À faire:
• 1. En une à trois phrases, expliquez comment, selon le passage sur Nijinski, le jeune danseur découvre une façon de danser beaucoup moins académique.
• 2. Poursuivez le passage sur Nijinski après sa dernière phrase.

----- Extrait du document -----

Dominique Osuch revient sur la vie de ce danseur étoile et chorégraphe russe d'origine polonaise, « proto punk » qui dans les années 1910 a attiré les personnalités artistiques les plus en vue, inspiré jusqu'à Charlie Chaplin avant de sombrer dans la folie.
19 janvier 1919, Vaslav Nijinski se meurt. Ses souvenirs viennent le hanter... Il se souvient de son enfance, de son frère handicapé Stanislas, de son père danseur qui les a abandonnés tout petits, de sa mère danseuse qui a sacrifié son art pour élever ses trois enfants. Il se souvient de ses camarades à l'Académie de Danse Impériale... et des folles nuits de Saint-Pétersbourg, de ses amours tumultueuses avec le prince Lvov, avec Diaghilev. Il se souvient de la première tournée parisienne des Ballets russes, de L'Après-midi d'un faune, sa première composition chorégraphique, de ses rencontres avec Jean Cocteau, Marcel Proust et Auguste Rodin, tous trois amoureux à leur manière de sa grâce, de sa face d'ange, de son corps d'athlète. Il se souvient de son mariage en Argentine avec la hongroise Romola de Pulszky, de la répudiation de son mentor Diaghilev, de Till l'Espiègle, sa dernière composition pendant la « Grande Guerre », et de Charlie Chaplin venu l'applaudir à Los Angeles.
Il ne dansera plus jamais. Ce soir, Nijinski est entré en fusion avec Dieu, qui lui a brûlé les ailes.
Il y a des noms qui à eux-seuls symbolisent un art. Celui de Nijinski est indissociable de la danse, celle qu’il aura révolutionnée au début du 20e siècle, alors que parallèlement grondent les premiers signes de la Révolution russe.
Vaslav Nijinski est né d’origines polonaises en 1889 à Kiev, appartenant à l’époque à l’empire russe. Alors qu’il a cinq ans, la garçon fait une chute depuis une fenêtre située au troisième étage. Ses facultés et ses capacités sont en danger. Cependant, trois ans plus tard, il fait son entrée à l’école impériale de danse, Vaslav a onze ans. Malgré la sévérité de la formation, ses professeurs voient en lui un cadeau de dieu.
C’est en assistant à une performance de la grande Isadora Duncan, que le jeune danseur découvre une autre façon de danser, beaucoup moins académique. Devenu enfin soliste, Nijinski s’imagine danser des rôles féminins sur les pointes.
A partir de 1912, en tournée en Europe avec les ballets russes de Serge de Diaghilev, Vaslav décide de revoir et moderniser la façon de danser de la troupe. Le succès est au rendez-vous que ce soit à Monte-Carlo ou Paris.

----- Entrées affichées -----

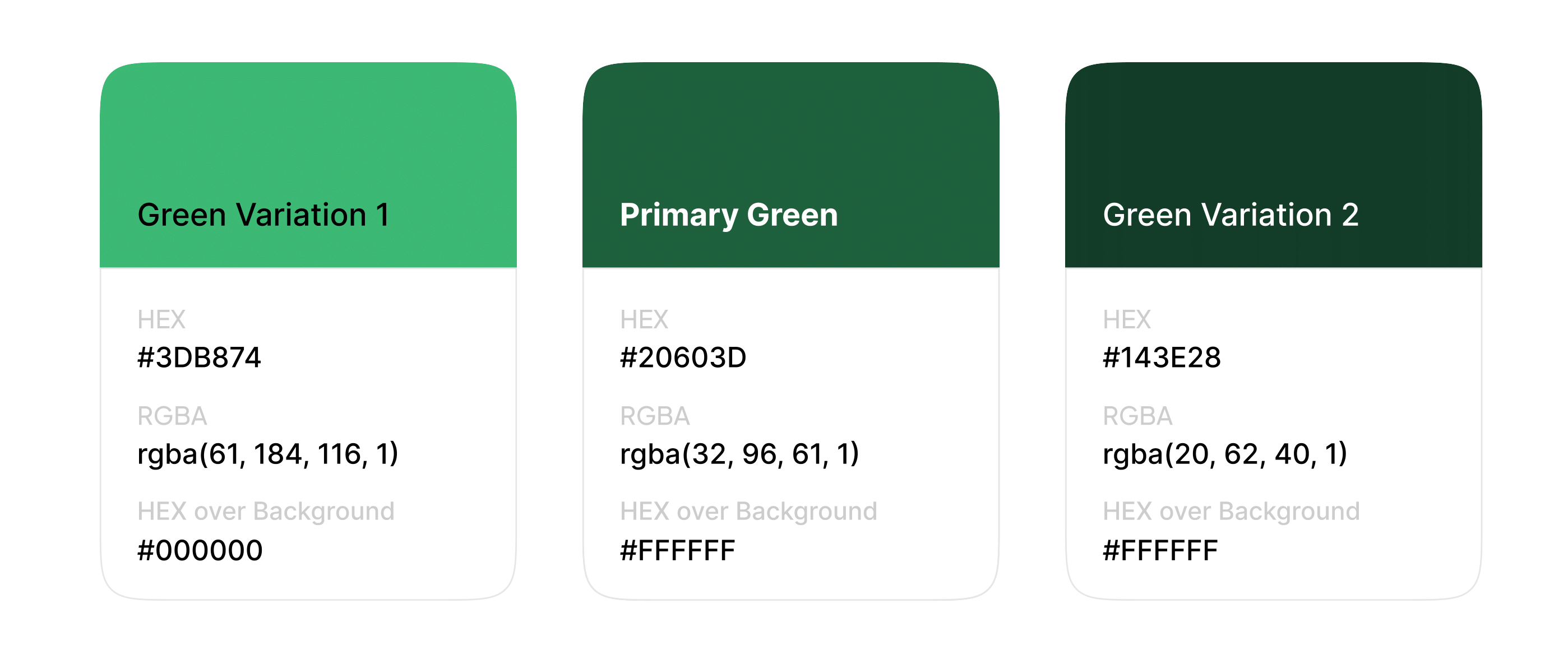Click the #143E28 hex value
This screenshot has width=1568, height=669.
(x=1162, y=357)
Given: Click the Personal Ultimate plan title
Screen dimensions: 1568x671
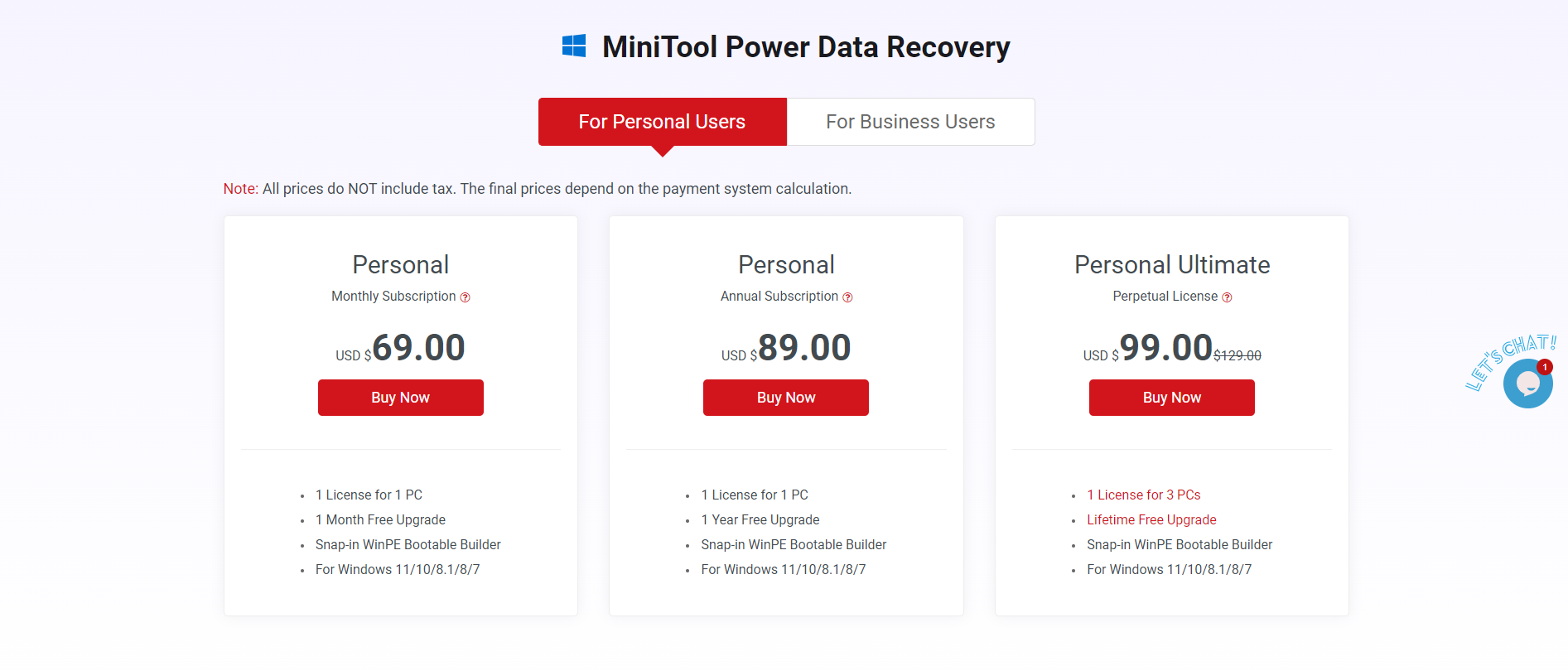Looking at the screenshot, I should tap(1172, 265).
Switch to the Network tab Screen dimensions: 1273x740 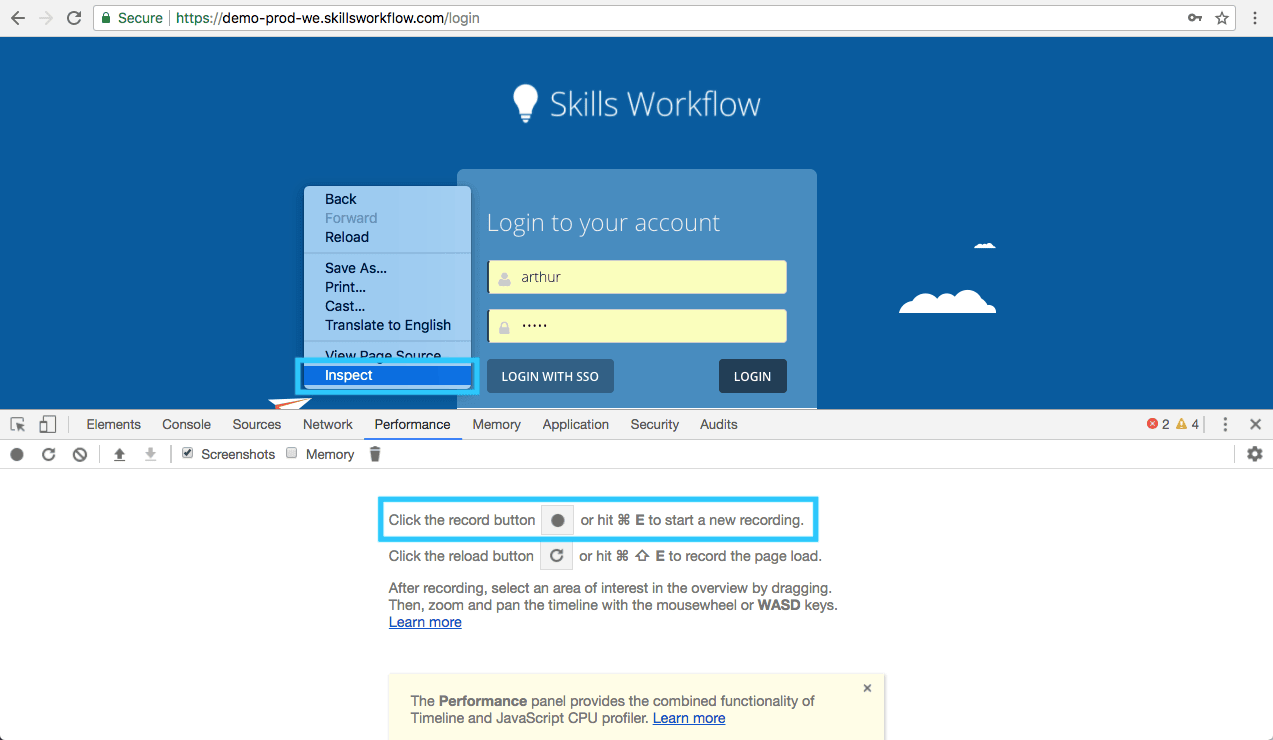pyautogui.click(x=328, y=424)
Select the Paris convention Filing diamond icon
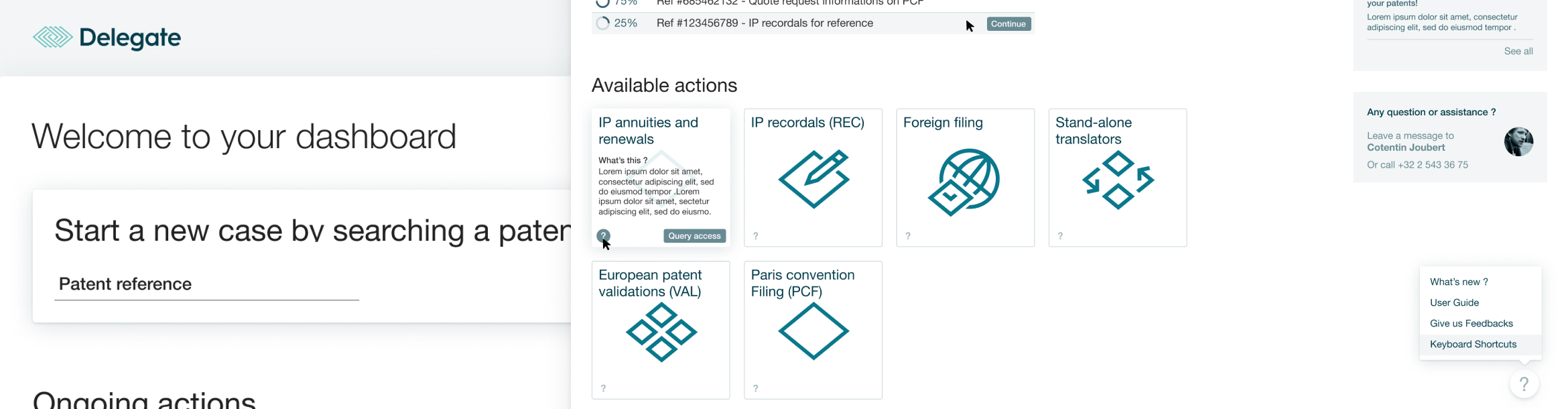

-----

Réponses par tâche:
• 1. Il la découvre en assistant à une performance de la grande Isadora Duncan. Ce spectacle lui révèle une autre façon de danser, beaucoup moins académique.

• 2.
Si Nijinski a modernisé son art, c’est en raison de sa façon de danser et d’effectuer ses sauts, mais également en raison des tenues qu’il va porter. Cette période riche artistiquement le fera côtoyer d’autres artistes tels que Rodin, Proust, Cocteau, Sarah Bernhardt, mais surtout Igor Stravinsky, l’auteur des trois ballets : L'Oiseau de feu, Petrouchka et Le Sacre du printemps.
La carrière de Nijinski fut relativement courte, celui-ci souffrant de problèmes d’hallucinations. Sa schizophrénie étant incurable, il sera interné.
Avec Nijinski l’ange brûlé, Dominique Osuch remet en lumière un des danseurs qui aura révolutionné le 6e art. Fait de nombreux retours en arrière, cet album est extrêmement beau visuellement. Les nombreuses scènes de danse sont véritablement aériennes et permettent de bien visualiser le travail de cet artiste hors pair.
Une très belle lecture à découvrir sans plus tarder.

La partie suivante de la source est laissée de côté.